Ingredients
Method
Preparation
- Thoroughly wash the two large zucchini and trim off the ends. Using a spiralizer, create zucchini noodles. You can also run a vegetable peeler down the length of the zucchini to make thin ribbons.
- Cut the chicken breasts into bite-sized pieces and set aside.
- Chop the shallot and mince the garlic; have those ready.
- Combine gluten-free flour, Italian seasoning, 1 teaspoon salt, and black pepper in a shallow bowl.
- Transfer this mixture to a large resealable plastic bag.
- Add the chicken pieces to the bag, seal it, and shake to coat the chicken evenly.
Cooking
- Heat a large skillet over medium heat. Add 1 tablespoon of olive oil and heat until shimmering.
- Add the coated chicken to the skillet, cooking for 5-6 minutes or until nicely golden brown. Transfer the chicken to a plate and cover it to keep warm.
- In the same skillet, add the remaining oil and heat until hot. Sauté the shallot and garlic for 1-2 minutes until fragrant and softened.
- Pour in the chicken broth, add the juice and zest of the lemon, and cook on low while scraping any browned bits from the bottom.
- Stir in the chicken bites and simmer the sauce for 3-4 minutes.
- Stir in the parmesan cheese, mixing well until the sauce thickens and coats the chicken.
- Immediately add the zucchini noodles to the skillet, cooking briefly for about 1-2 minutes—toss gently with tongs until zoodles are just tender.

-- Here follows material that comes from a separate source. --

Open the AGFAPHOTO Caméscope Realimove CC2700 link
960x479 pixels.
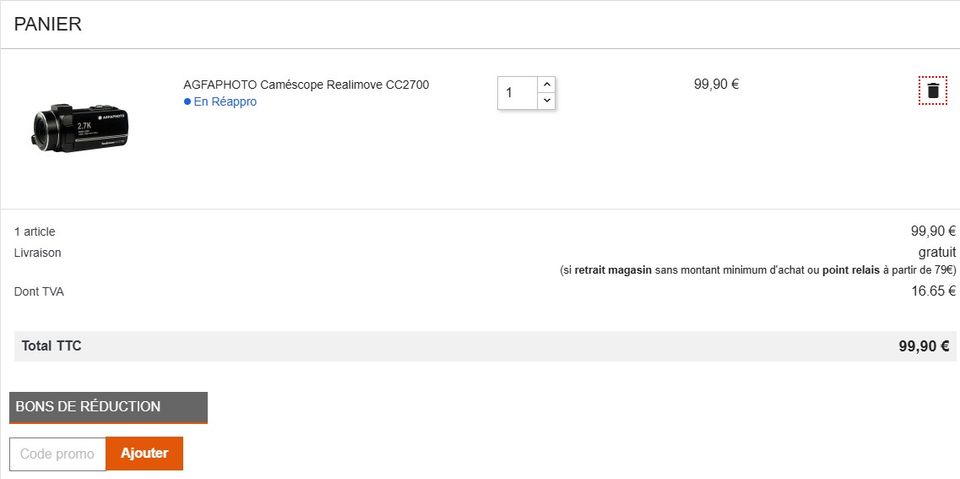(306, 85)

- Transfer the zoodles to a serving dish, garnishing with chopped parsley and sprinkles of red chili flakes. Serve immediately.
Notes
Leftovers can be stored in an airtight container in the refrigerator for up to three days. Keep in mind that zucchini noodles can become watery when reheated. It's best not to freeze zoodles, but you can freeze the chicken and sauce separately for up to a month. Just prepare fresh zoodles and reheat the chicken mixture on the stove before serving.